Methods: On April 25, 2018, we searched EMBASE, MEDLINE, CENTRAL, PubMed, Web of Science, and PsycINFO with the keywords "VR," "children," and "adolescents." Studies that applied VR in a somatic setting with participants ≤21 years of age were included. VR was defined as a fully immersive 3-dimensional environment displayed in surround stereoscopic vision on a head-mounted display (HMD). We evaluated pain and anxiety outcomes during medical procedures in VR and standard care conditions.
Results: We identified 2889 citations, of which 17 met our inclusion criteria. VR was applied as distraction (n = 16) during venous access, dental, burn, or oncological care or as exposure (n = 1) before elective surgery under general anesthesia. The effect of VR was mostly studied in patients receiving burn care (n = 6). The overall weighted standardized mean difference (SMD) for VR was 1.30 (95% CI, 0.68-1.91) on patient-reported pain (based on 14 studies) and 1.32 (95% CI, 0.21-2.44) on patient-reported anxiety (based on 7 studies). The effect of VR on pediatric pain was also significant when observed by caregivers (SMD = 2.08; 95% CI, 0.55-3.61) or professionals (SMD = 3.02; 95% CI, 0.79-2.25). For anxiety, limited observer data were available.

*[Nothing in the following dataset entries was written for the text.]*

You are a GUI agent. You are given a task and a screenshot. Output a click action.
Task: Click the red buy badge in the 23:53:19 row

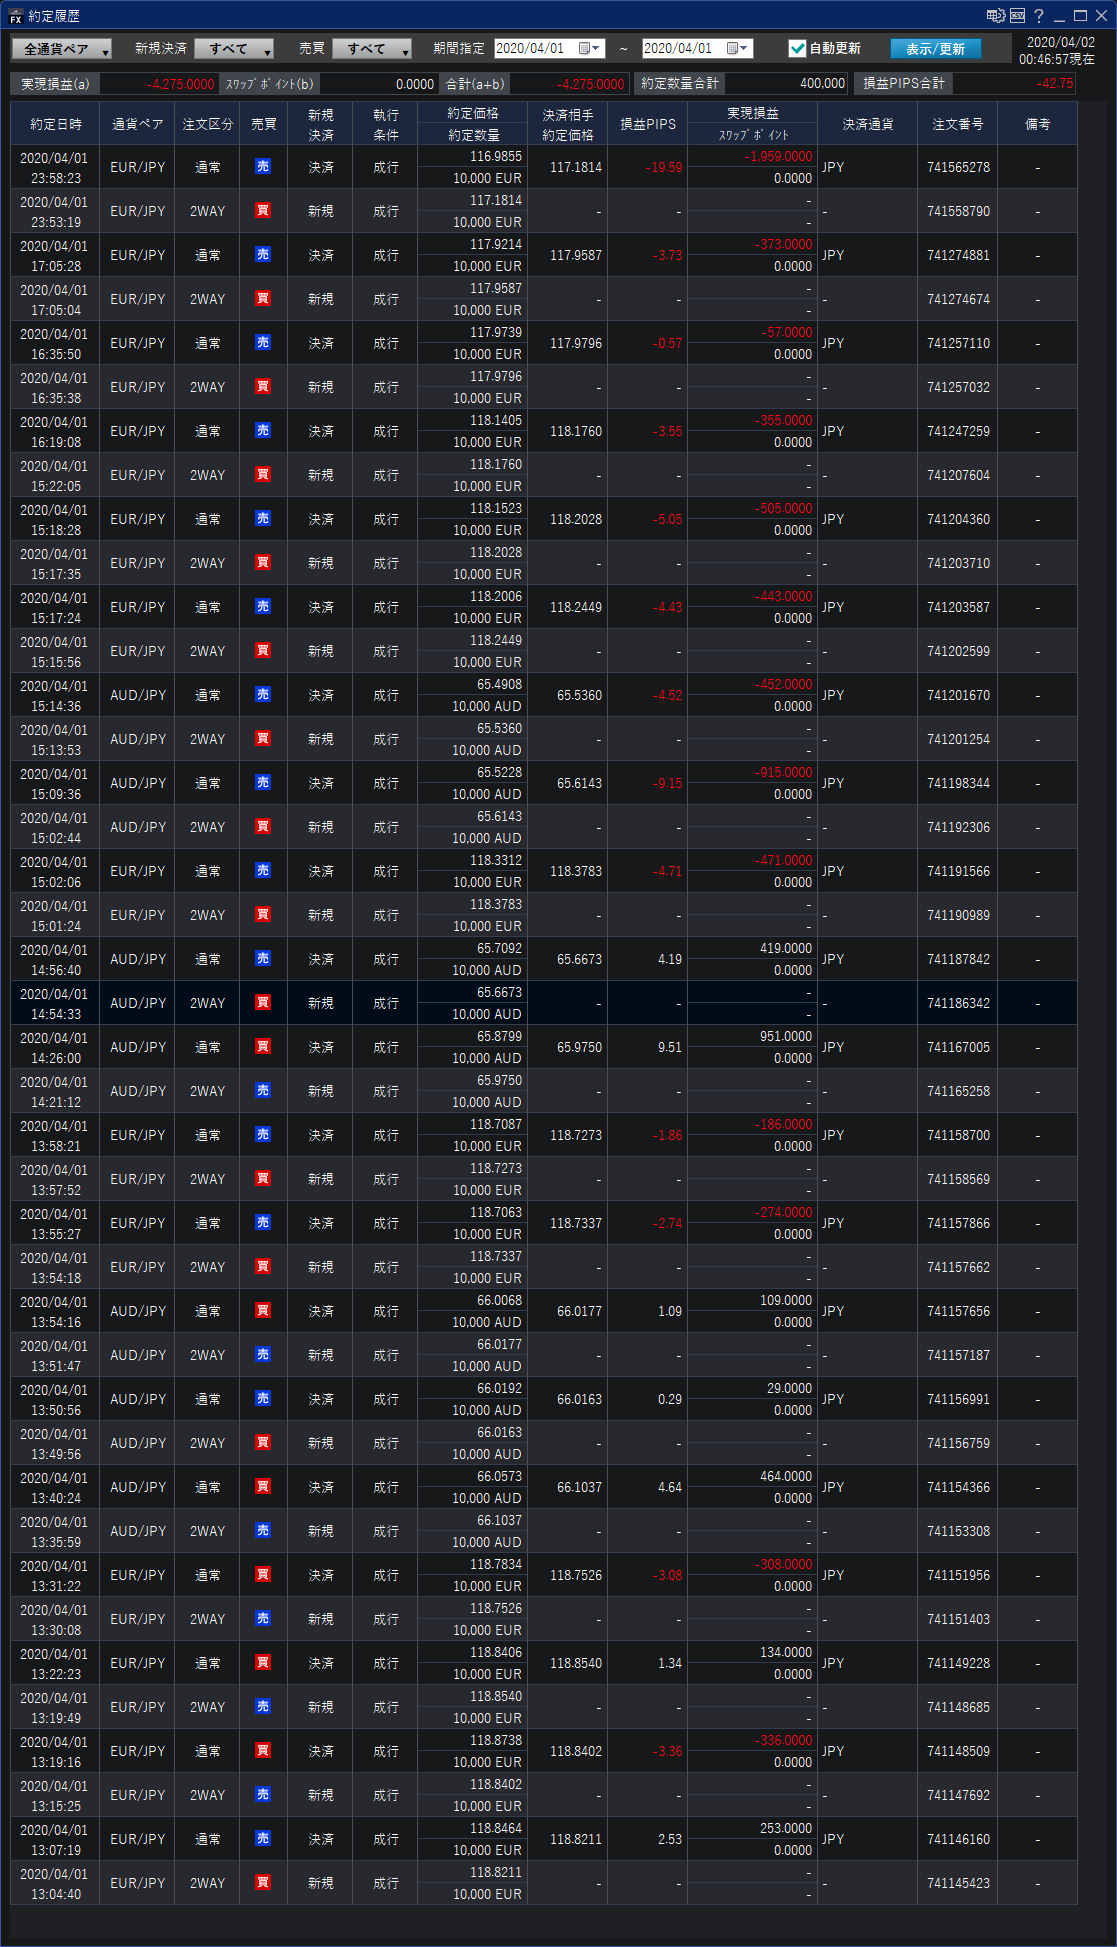point(263,211)
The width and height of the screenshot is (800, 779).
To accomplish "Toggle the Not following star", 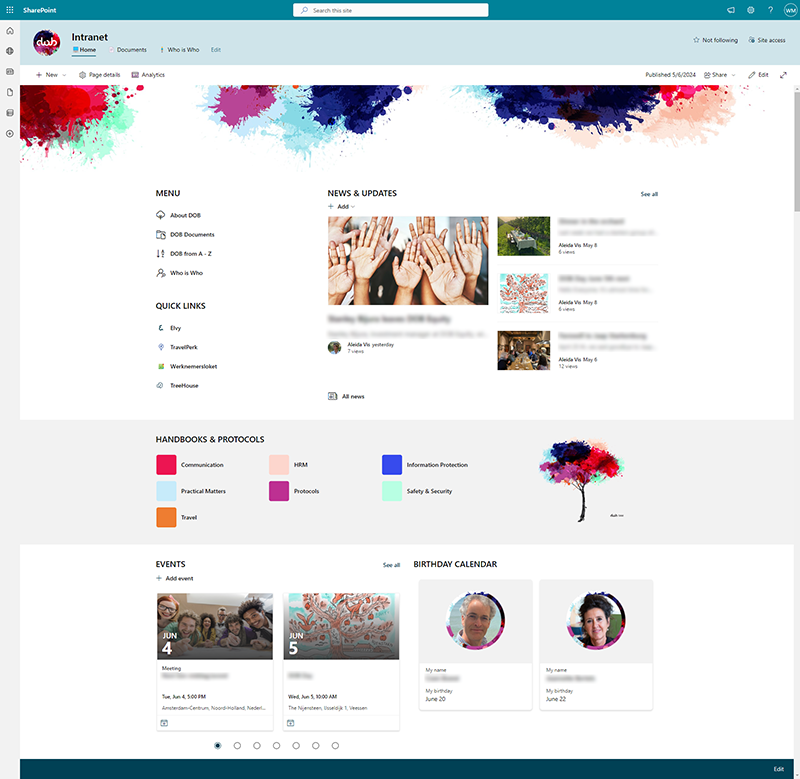I will click(715, 40).
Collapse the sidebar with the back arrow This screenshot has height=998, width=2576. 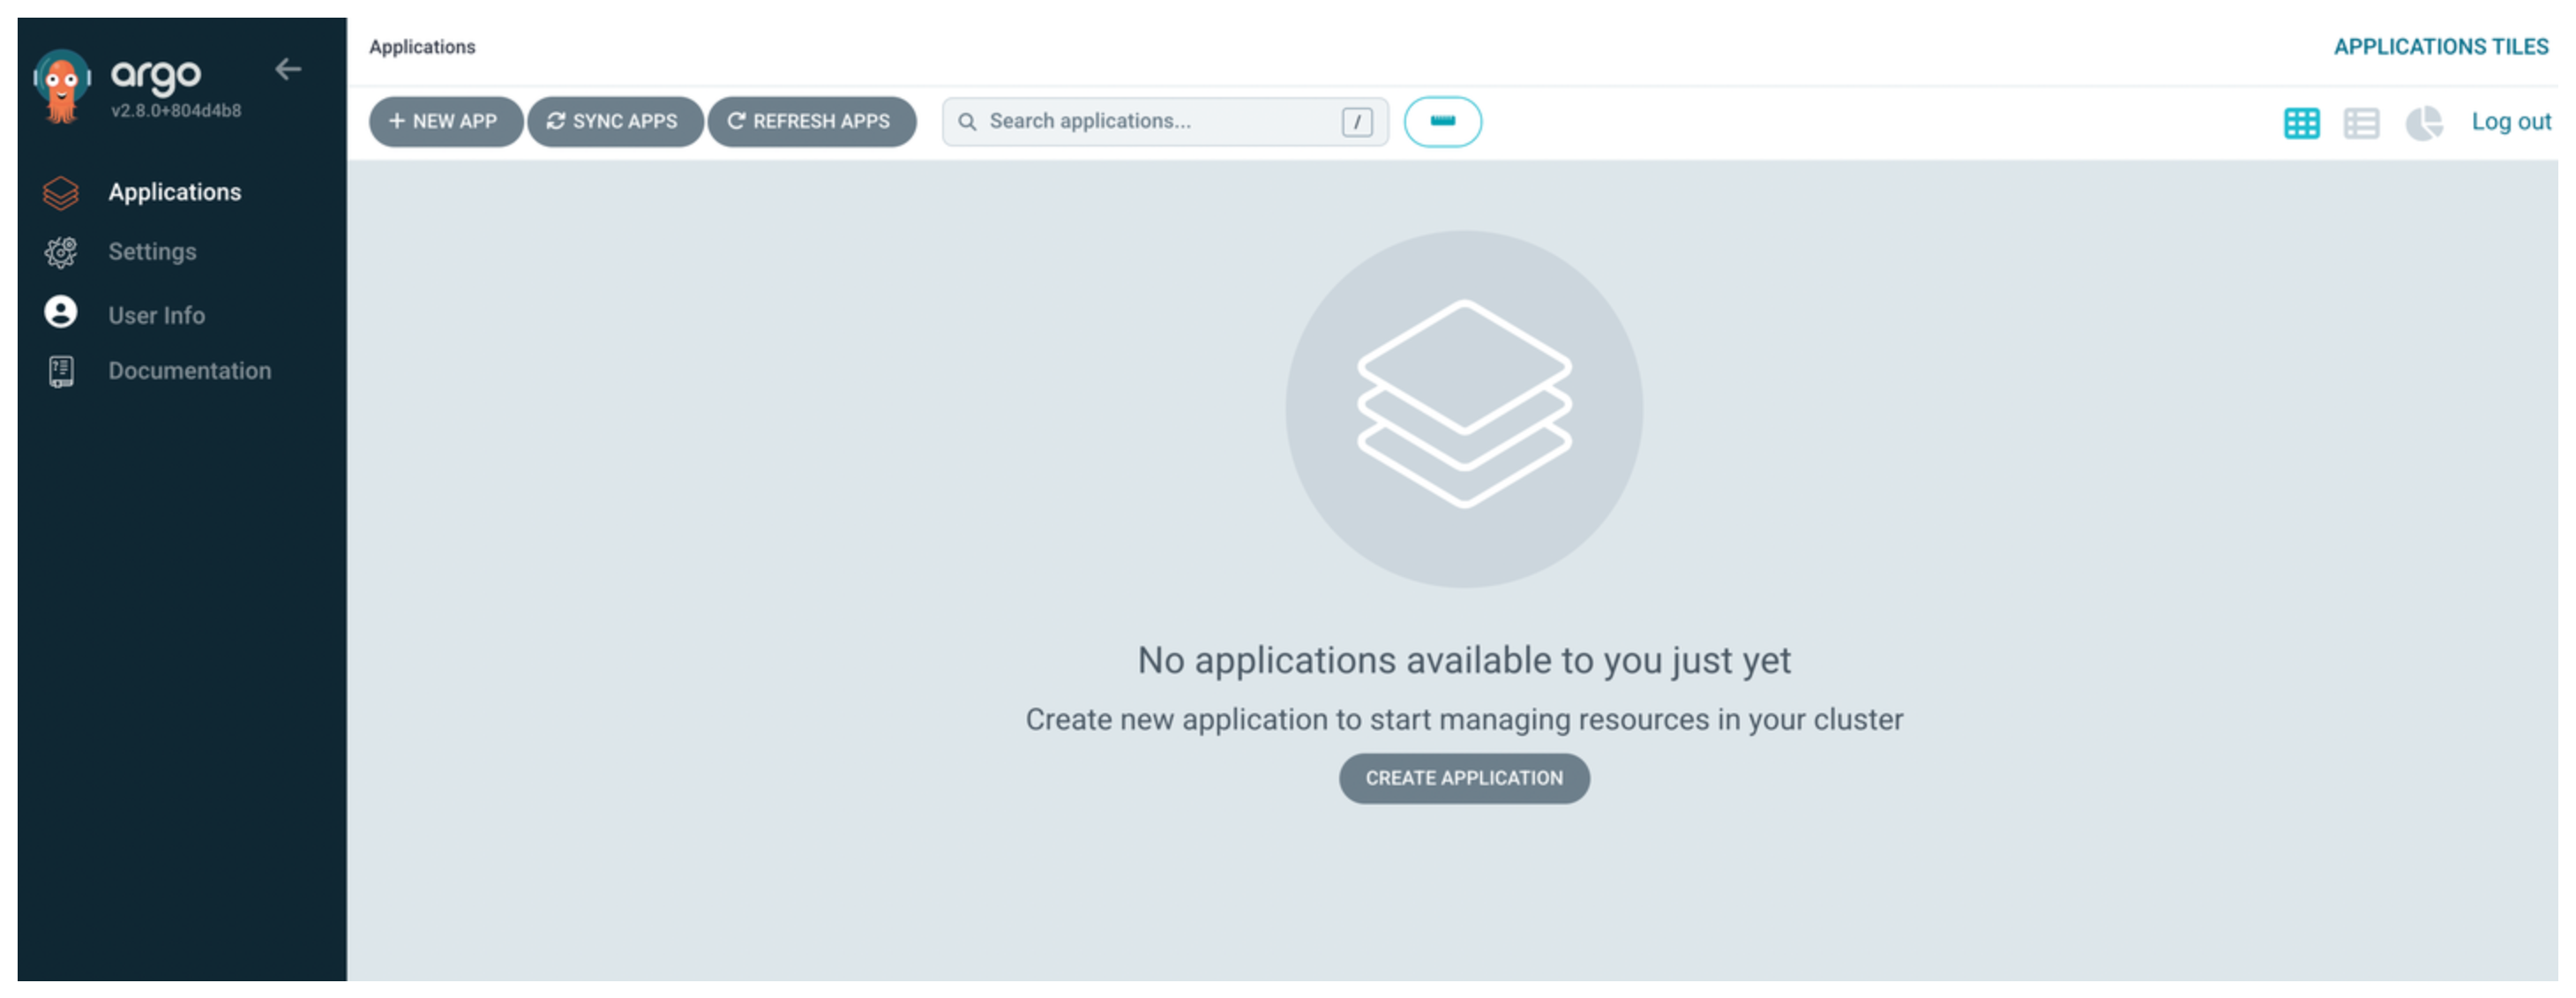click(x=288, y=69)
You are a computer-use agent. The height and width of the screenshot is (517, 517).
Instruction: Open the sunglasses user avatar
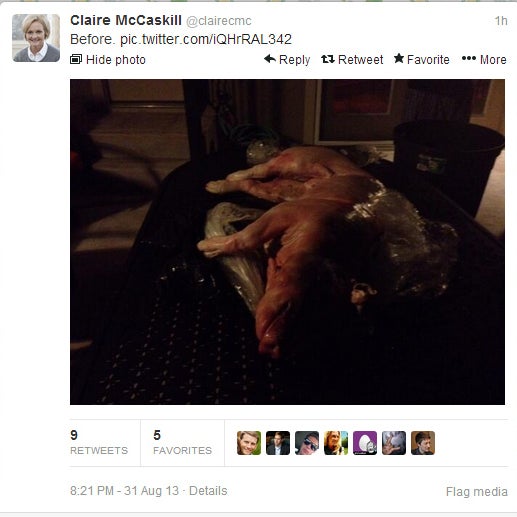click(307, 443)
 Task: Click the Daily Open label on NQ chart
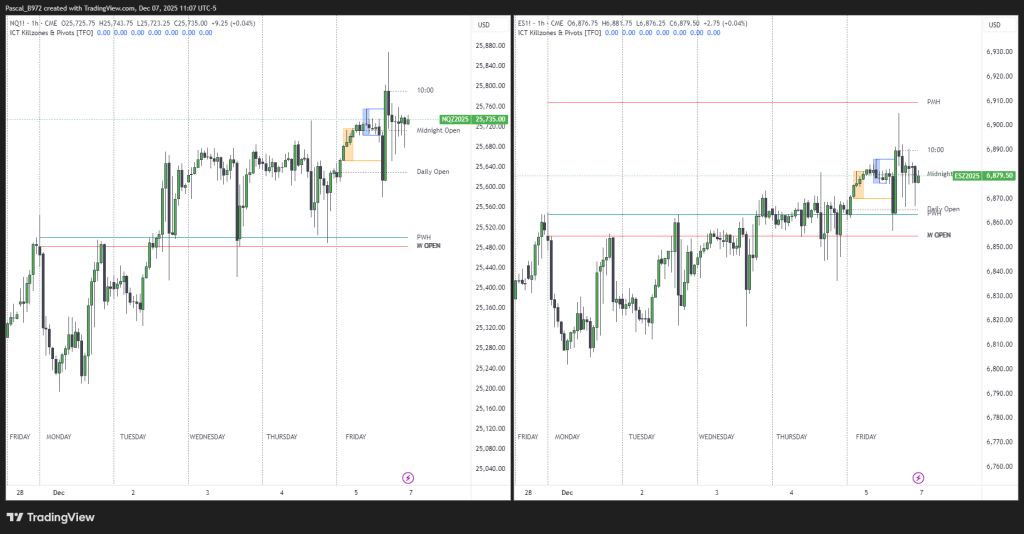433,171
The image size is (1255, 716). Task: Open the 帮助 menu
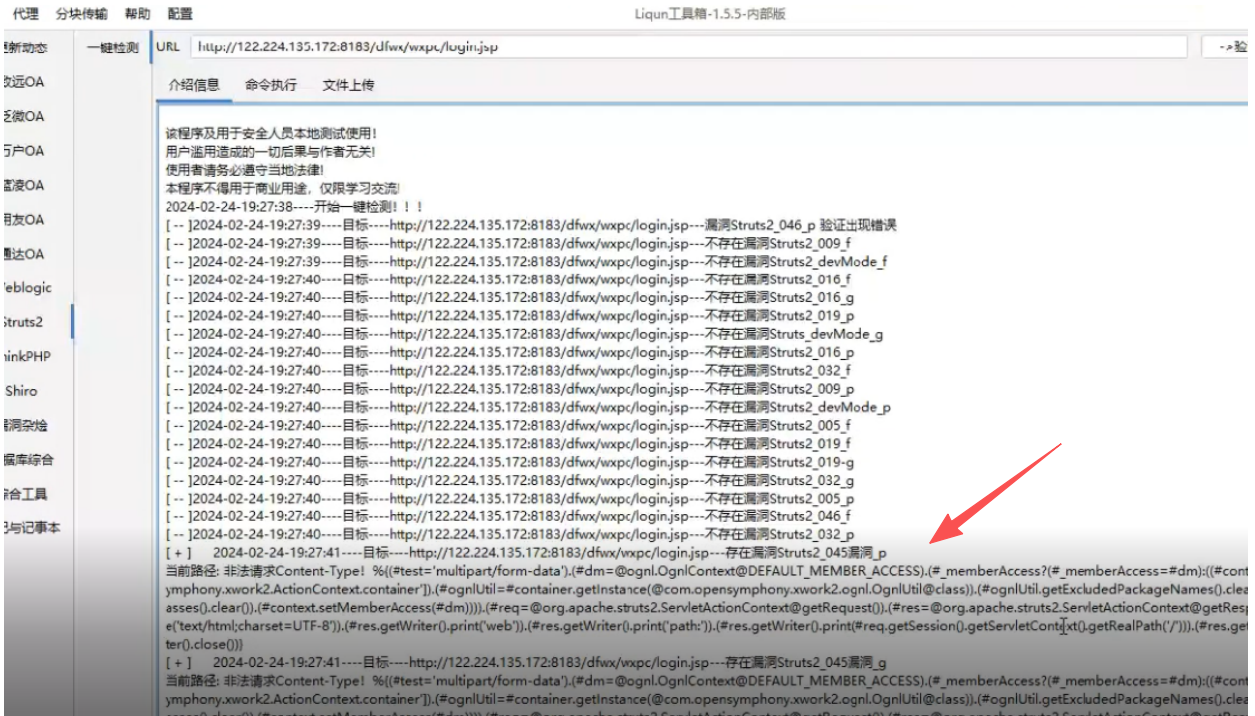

Conclusions: VR research in pediatrics has mainly focused on distraction. Large effect sizes indicate that VR is an effective distraction intervention to reduce pain and anxiety in pediatric patients undergoing a wide variety of medical procedures. However, further research on the effect of VR exposure as a preparation tool for medical procedures is needed because of the paucity of research into this field.